Recent scholarship found that Maryland courts switch between Chevron-like deference and Skidmore-like deference when reviewing agency interpretations of the law. The state courts were criticized for being unable to “make up their mind[s]” about how much weight to give to agency interpretations. Inconsistency in how courts apply the law can be troubling’ and confusing for regulated parties and state agencies. Without knowing how much weight a court will give to an agency interpretation, it may be difficult to predict how a court will rule on a given administrative law issue, and parties may lose confidence in the judiciary for its ad hoc approach to deference.
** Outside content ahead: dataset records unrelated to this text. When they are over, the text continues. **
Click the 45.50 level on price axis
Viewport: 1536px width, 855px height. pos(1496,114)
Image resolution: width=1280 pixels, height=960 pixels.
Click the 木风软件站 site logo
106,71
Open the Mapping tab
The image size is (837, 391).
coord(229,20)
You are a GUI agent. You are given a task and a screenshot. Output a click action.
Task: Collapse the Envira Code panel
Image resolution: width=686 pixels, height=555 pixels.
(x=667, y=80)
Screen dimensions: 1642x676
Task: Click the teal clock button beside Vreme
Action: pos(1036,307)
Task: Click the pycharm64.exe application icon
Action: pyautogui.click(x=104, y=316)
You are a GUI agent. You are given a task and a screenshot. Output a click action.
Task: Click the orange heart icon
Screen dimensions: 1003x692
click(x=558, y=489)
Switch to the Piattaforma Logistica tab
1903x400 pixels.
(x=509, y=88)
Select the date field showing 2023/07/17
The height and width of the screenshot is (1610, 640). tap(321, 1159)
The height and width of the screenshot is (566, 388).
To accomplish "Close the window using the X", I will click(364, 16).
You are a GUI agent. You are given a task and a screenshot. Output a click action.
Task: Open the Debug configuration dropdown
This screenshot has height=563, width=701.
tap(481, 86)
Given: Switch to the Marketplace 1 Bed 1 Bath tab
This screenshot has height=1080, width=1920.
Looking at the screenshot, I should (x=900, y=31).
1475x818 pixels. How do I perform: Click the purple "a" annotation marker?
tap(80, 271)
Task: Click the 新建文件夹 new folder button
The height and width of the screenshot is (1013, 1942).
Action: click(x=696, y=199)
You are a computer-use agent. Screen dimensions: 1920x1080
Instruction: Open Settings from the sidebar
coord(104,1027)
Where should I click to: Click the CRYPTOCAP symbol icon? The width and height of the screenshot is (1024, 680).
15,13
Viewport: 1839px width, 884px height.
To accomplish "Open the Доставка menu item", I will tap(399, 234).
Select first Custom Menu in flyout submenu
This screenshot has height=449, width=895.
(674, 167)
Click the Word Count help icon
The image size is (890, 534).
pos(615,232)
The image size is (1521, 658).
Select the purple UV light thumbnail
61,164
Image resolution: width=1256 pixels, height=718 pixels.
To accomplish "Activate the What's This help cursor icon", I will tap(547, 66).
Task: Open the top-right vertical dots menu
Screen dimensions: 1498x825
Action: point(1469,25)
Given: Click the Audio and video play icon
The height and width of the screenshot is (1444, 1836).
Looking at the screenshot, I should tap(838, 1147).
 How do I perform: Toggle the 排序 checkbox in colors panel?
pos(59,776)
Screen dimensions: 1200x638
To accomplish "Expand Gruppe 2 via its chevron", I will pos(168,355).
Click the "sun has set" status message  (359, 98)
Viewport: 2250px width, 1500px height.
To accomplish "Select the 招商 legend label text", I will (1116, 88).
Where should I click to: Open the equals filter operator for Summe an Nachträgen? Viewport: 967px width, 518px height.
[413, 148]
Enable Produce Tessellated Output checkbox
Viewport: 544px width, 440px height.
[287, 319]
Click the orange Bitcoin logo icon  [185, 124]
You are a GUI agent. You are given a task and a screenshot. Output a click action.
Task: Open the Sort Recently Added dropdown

This Article explores how Maryland courts review agency interpretations of the law. Although recent scholarship found that Maryland courts switch between Chevron-like deference and Skidmore-like deference, a closer look at Maryland administrative law shows that these findings are incorrect. When Maryland courts give weight to an agency interpretation of the law, it almost always resembles federal Skidmore deference. However, in some cases, Maryland courts decline to give any deference to agency interpretations. Thus, the real inconsistency in Maryland is whether courts use Skidmore-like deference or review agency interpretations of the law de novo. 

This Article does not advocate for the adoption of a specific deference doctrine at the state level. Instead, this Article explores Maryland courts’ inconsistencies in reviewing statutory interpretations of the law. Ultimately, this Article proposes that the Maryland Court of Appeals clarify the state deference doctrine to bolster confidence in the judiciary.